Wildlife spotting in Heather Bay
After a tranquil evening in Sawmill Bay, venture out for a paddle along another stunning stretch of wild coastline. If the weather is friendly you'll continue on around Point Freemantle, heading towards possibly the best camp spot of the trip. Today is a full day of paddling, taking you into Heather Bay, a well-protected slab of emerald water that a variety of sea mammals and birds call home. Intrepid kayakers often see huge rafts of sea otters here. Set up camp on a beautiful beach with expansive views over towards Prince William Sound. Head out on a late afternoon hike through the rainforest to explore on foot before settling in for more stories back at camp.
Paddle through glacial ice
A more relaxed day today as you push on to explore Heather and Columbia Bays, observing the drifting ice of the Columbia Glacier. The paddling allows you to take in the scenery of Prince William Sound, with towering peaks and giant icebergs all around. Again there is a diverse array of wildlife to keep your eyes open for. Tonight's camp spot is on the moraine halfway up Columbia Bay.
The journey continues
Today you’ll journey further up Columbia Bay along the coastline towards the Great Finger Camp, a prime spot at the opening to upper Columbia Bay. With a few days in the wilderness under your belt, you'll be an expert wildlife spotter by now, keeping a lookout for leaping orcas, listening for whale spouts and waving hello to sea otters; a constant companion on this expedition.
Thunderous glaciers at the finish line
Enjoy a final breakfast in the wild before jumping back in your kayak and heading towards the upper end of Columbia Bay; a thunderous amphitheatre where the glacier spills into the sea. Paddling here is one of the most surreal experiences, moving around freshly carved ancient ice, with cracks of thunder overhead each time the glaciers calve and echo around the bay. The icefalls cause the dead calm water to move as the icebergs creak and curious harbour seals pop up for a glimpse. After soaking up this epic end to the adventure you'll land on a nearby beach, enjoy one last hike and a spot of lunch before loading the kayaks onto the motorboat ready for the cruise back into Valdez. A hot shower and a cold beer in a bar beckons.
Bid farewell to Alaska
After a well-earned sleep in a real bed, you'll need to pack up early and hop in the van ready for the road trip back to Anchorage Airport where you'll bid farewell to your host. Arrival at the airport will be around 15:00, we recommend you book any onward flight to depart no earlier than 17:00.
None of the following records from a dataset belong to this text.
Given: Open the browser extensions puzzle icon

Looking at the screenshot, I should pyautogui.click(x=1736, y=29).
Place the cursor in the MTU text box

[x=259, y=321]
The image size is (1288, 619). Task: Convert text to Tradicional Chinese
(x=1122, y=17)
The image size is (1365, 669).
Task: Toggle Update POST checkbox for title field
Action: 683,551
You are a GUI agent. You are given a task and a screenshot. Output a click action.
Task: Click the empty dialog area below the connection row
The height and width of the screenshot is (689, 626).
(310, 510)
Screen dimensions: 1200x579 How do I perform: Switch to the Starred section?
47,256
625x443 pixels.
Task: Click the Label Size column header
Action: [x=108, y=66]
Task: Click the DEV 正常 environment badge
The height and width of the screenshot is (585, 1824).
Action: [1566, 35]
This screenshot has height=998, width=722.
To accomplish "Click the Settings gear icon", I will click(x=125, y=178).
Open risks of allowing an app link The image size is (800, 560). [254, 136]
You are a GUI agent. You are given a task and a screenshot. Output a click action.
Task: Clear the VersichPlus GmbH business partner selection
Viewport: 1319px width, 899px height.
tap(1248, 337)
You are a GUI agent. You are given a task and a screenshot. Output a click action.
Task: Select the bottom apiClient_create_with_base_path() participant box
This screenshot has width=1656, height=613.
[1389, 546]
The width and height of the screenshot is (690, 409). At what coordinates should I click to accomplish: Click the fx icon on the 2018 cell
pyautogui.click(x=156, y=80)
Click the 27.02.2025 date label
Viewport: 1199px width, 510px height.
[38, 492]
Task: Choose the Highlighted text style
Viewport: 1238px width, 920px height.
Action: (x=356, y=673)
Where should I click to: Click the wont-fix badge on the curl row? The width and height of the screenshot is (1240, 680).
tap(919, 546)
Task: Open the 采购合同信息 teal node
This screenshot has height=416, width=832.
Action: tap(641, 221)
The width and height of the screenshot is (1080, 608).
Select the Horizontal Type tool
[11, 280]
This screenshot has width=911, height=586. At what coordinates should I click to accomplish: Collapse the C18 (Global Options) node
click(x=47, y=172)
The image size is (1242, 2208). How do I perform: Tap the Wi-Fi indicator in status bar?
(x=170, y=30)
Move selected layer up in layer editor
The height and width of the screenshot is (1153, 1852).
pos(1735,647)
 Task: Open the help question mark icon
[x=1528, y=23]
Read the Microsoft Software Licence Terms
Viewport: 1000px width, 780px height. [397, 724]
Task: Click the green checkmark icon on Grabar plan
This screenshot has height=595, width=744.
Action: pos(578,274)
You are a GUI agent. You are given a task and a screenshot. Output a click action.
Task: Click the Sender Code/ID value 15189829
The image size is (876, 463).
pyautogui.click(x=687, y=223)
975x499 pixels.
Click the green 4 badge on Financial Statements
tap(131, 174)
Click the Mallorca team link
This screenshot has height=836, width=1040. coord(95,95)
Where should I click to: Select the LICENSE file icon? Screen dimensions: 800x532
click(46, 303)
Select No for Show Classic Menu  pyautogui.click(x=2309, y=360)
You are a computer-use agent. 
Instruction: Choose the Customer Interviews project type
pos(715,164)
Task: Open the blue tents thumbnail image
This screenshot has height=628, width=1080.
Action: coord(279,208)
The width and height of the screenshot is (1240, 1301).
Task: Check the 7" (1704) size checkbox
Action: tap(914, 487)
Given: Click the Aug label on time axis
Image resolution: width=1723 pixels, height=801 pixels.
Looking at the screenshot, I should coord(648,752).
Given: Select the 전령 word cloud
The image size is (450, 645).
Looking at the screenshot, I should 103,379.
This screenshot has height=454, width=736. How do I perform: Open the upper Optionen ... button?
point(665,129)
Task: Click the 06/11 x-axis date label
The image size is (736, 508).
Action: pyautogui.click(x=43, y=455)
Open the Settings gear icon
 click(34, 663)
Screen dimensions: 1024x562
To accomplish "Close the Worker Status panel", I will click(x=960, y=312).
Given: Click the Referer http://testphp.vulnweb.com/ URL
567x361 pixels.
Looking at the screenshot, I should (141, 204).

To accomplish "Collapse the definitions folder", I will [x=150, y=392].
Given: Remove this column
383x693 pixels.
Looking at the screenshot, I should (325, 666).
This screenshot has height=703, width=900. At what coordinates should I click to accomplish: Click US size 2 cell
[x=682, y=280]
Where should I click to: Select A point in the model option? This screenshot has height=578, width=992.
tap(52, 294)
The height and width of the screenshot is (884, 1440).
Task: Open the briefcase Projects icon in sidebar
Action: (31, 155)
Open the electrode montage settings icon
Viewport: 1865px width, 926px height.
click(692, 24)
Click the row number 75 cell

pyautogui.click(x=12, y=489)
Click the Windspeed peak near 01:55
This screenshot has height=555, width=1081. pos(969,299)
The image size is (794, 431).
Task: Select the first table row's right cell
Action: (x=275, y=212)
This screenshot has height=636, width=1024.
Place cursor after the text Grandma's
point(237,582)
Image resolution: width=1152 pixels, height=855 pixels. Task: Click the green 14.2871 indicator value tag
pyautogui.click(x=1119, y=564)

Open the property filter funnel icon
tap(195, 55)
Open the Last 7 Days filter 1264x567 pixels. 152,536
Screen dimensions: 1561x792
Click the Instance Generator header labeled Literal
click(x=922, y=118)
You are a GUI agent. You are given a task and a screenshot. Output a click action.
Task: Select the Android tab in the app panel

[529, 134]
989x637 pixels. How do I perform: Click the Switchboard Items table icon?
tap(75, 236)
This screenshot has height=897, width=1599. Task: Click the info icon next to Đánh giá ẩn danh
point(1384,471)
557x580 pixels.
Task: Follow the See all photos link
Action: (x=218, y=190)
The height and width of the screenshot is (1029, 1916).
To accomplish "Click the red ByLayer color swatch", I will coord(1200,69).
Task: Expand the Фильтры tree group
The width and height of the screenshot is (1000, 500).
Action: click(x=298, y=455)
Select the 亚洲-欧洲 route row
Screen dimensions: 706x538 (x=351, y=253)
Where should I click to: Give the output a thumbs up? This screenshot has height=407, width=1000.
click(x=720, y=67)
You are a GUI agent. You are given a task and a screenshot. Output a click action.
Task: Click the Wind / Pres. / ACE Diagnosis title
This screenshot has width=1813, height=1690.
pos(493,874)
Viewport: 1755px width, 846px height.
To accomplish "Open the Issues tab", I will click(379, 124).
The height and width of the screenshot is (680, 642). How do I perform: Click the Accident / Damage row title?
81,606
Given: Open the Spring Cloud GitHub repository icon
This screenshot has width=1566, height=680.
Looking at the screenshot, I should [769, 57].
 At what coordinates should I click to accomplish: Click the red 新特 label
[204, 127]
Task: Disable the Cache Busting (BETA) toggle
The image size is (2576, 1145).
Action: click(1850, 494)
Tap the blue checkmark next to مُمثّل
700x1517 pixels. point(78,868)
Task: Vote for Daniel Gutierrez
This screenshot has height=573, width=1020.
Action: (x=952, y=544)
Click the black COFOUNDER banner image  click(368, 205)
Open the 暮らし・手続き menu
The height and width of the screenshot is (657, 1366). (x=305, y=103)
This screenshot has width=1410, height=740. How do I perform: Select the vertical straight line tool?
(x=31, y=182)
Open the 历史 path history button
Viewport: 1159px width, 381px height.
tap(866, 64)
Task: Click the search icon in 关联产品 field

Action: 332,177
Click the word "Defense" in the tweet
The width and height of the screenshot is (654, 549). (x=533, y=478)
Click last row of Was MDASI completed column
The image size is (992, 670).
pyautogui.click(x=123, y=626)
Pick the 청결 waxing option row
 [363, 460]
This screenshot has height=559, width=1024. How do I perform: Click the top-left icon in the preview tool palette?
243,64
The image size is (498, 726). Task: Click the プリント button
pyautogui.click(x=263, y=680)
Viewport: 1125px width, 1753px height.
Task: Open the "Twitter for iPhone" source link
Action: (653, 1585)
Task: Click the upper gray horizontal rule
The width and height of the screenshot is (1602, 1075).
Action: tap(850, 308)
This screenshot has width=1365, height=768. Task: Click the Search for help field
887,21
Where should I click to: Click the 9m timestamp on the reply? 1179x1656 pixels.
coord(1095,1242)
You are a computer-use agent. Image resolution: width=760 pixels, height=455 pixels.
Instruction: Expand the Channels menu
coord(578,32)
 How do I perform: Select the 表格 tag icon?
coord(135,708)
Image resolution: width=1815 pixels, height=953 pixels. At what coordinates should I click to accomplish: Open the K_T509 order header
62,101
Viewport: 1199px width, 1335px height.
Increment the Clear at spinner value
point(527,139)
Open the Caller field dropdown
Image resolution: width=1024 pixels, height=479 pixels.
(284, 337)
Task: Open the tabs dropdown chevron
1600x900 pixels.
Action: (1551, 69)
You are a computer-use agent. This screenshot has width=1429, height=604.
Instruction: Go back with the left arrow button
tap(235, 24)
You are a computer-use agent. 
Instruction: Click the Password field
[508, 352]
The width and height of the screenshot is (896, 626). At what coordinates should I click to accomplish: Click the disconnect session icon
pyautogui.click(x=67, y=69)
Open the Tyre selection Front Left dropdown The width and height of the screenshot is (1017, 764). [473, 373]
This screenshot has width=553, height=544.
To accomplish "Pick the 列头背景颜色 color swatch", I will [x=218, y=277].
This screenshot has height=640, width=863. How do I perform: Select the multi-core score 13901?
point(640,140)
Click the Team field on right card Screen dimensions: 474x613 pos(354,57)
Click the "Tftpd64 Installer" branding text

Experienced, English speaking expedition guides
2 nights in a hotel in Valdez, 5 nights wild camping
All your food while on the expedition
Airport transfers between Anchorage and Valdez, boat transfers for the expedition
All your kayaking and camping equipment
National Forest Service and Alaska State Park fees
Flights to and from the meeting point
Tips for your guides
Some meals as described
Visas where required
Day 2 – Day 6
What is the food like?
Breakfasts and dinners around the campfire at your camp spots out in the wilderness are a real highlight of the trip. Your guide will orchestrate the meal times, however, everybody will muck in to help fuel the adventure. Breakfasts will vary between eggs, potatoes, cheese, fruit, oatmeal, pancakes and yoghurt. Lunches, depending on the day of the expedition, will be bagels with lox salmon, various soups and pasta, sandwiches, cheese and crackers, and plenty of fruit and snacks such as trail mix, beef jerky and energy bars. Dinners will be fish tacos, steak wraps, pasta dishes or other tasty and hearty options to keep you energised.
Vegetarians and food allergies can be accommodated on this trip. Please let your host know in advance as any dietary requirements must be known in advance of the expedition to allow for adequate preparation. Please note that Vegan diets cannot be catered for on this trip due to the remote nature of the expedition.
What is the accommodation like?
On days 2-7, you'll be wild camping in the Alaskan wilderness, an absolute highlight of the trip with total solitude in one of the most beautiful and wild parts of North America. The camp spots are on beaches and moraines and each spot is one that your host knows well. All the camping equipment is provided by your host; twin-share tents, sleeping mats, sleeping bags, camp chairs, a mess tent and cooking facilities. You'll muck in with putting up and taking down camp, prepping food and doing the dishes; all part of a proper wilderness adventure. Unfortunately for practical and safety reasons, solo tents cannot be provided on this expedition.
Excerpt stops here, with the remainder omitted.